== Segment start ==

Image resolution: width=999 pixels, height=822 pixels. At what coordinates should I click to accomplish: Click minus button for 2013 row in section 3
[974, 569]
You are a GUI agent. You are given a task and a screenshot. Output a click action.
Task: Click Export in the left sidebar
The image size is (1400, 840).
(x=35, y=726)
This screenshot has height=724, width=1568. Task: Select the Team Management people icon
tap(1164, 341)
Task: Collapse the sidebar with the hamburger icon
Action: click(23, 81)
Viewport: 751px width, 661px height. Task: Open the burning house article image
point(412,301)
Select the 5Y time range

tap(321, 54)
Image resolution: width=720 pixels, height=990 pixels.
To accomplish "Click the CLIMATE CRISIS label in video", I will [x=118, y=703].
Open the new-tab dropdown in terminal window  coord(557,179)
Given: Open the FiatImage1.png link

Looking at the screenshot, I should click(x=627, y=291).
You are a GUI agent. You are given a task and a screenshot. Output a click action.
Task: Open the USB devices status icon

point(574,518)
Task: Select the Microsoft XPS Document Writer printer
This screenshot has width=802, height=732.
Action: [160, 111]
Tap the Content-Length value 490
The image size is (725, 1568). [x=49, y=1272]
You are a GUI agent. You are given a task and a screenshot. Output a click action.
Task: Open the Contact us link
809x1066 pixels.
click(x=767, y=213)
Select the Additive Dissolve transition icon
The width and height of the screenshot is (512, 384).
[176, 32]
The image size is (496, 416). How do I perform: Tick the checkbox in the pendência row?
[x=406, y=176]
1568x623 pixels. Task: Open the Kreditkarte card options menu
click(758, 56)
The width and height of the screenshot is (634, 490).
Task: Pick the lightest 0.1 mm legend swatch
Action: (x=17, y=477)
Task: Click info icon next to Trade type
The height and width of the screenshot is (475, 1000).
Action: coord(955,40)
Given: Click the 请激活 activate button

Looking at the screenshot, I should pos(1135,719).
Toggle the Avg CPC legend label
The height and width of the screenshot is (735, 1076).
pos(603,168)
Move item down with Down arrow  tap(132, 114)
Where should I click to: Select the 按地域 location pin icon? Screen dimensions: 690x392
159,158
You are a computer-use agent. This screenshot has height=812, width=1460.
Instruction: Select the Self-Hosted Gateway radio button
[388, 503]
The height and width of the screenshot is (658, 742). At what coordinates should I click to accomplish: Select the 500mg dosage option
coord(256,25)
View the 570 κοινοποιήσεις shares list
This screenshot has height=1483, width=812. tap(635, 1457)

== Segment end ==

PROBLEM TO WORK ON:
Line by line, repeat the material precisely.

RESPONSE:
Image resolution: width=999 pixels, height=822 pixels. At what coordinates should I click to accomplish: Click minus button for 2013 row in section 3
[974, 569]
You are a GUI agent. You are given a task and a screenshot. Output a click action.
Task: Click Export in the left sidebar
The image size is (1400, 840).
(x=35, y=726)
This screenshot has height=724, width=1568. Task: Select the Team Management people icon
tap(1164, 341)
Task: Collapse the sidebar with the hamburger icon
Action: click(23, 81)
Viewport: 751px width, 661px height. Task: Open the burning house article image
point(412,301)
Select the 5Y time range

tap(321, 54)
Image resolution: width=720 pixels, height=990 pixels.
To accomplish "Click the CLIMATE CRISIS label in video", I will [x=118, y=703].
Open the new-tab dropdown in terminal window  coord(557,179)
Given: Open the FiatImage1.png link

Looking at the screenshot, I should click(x=627, y=291).
You are a GUI agent. You are given a task and a screenshot. Output a click action.
Task: Open the USB devices status icon

point(574,518)
Task: Select the Microsoft XPS Document Writer printer
This screenshot has width=802, height=732.
Action: [160, 111]
Tap the Content-Length value 490
The image size is (725, 1568). [x=49, y=1272]
You are a GUI agent. You are given a task and a screenshot. Output a click action.
Task: Open the Contact us link
809x1066 pixels.
click(x=767, y=213)
Select the Additive Dissolve transition icon
The width and height of the screenshot is (512, 384).
[176, 32]
The image size is (496, 416). How do I perform: Tick the checkbox in the pendência row?
[x=406, y=176]
1568x623 pixels. Task: Open the Kreditkarte card options menu
click(758, 56)
The width and height of the screenshot is (634, 490).
Task: Pick the lightest 0.1 mm legend swatch
Action: (x=17, y=477)
Task: Click info icon next to Trade type
The height and width of the screenshot is (475, 1000).
Action: coord(955,40)
Given: Click the 请激活 activate button

Looking at the screenshot, I should pos(1135,719).
Toggle the Avg CPC legend label
The height and width of the screenshot is (735, 1076).
pos(603,168)
Move item down with Down arrow  tap(132, 114)
Where should I click to: Select the 按地域 location pin icon? Screen dimensions: 690x392
159,158
You are a computer-use agent. This screenshot has height=812, width=1460.
Instruction: Select the Self-Hosted Gateway radio button
[388, 503]
The height and width of the screenshot is (658, 742). At what coordinates should I click to accomplish: Select the 500mg dosage option
coord(256,25)
View the 570 κοινοποιήσεις shares list
This screenshot has height=1483, width=812. tap(635, 1457)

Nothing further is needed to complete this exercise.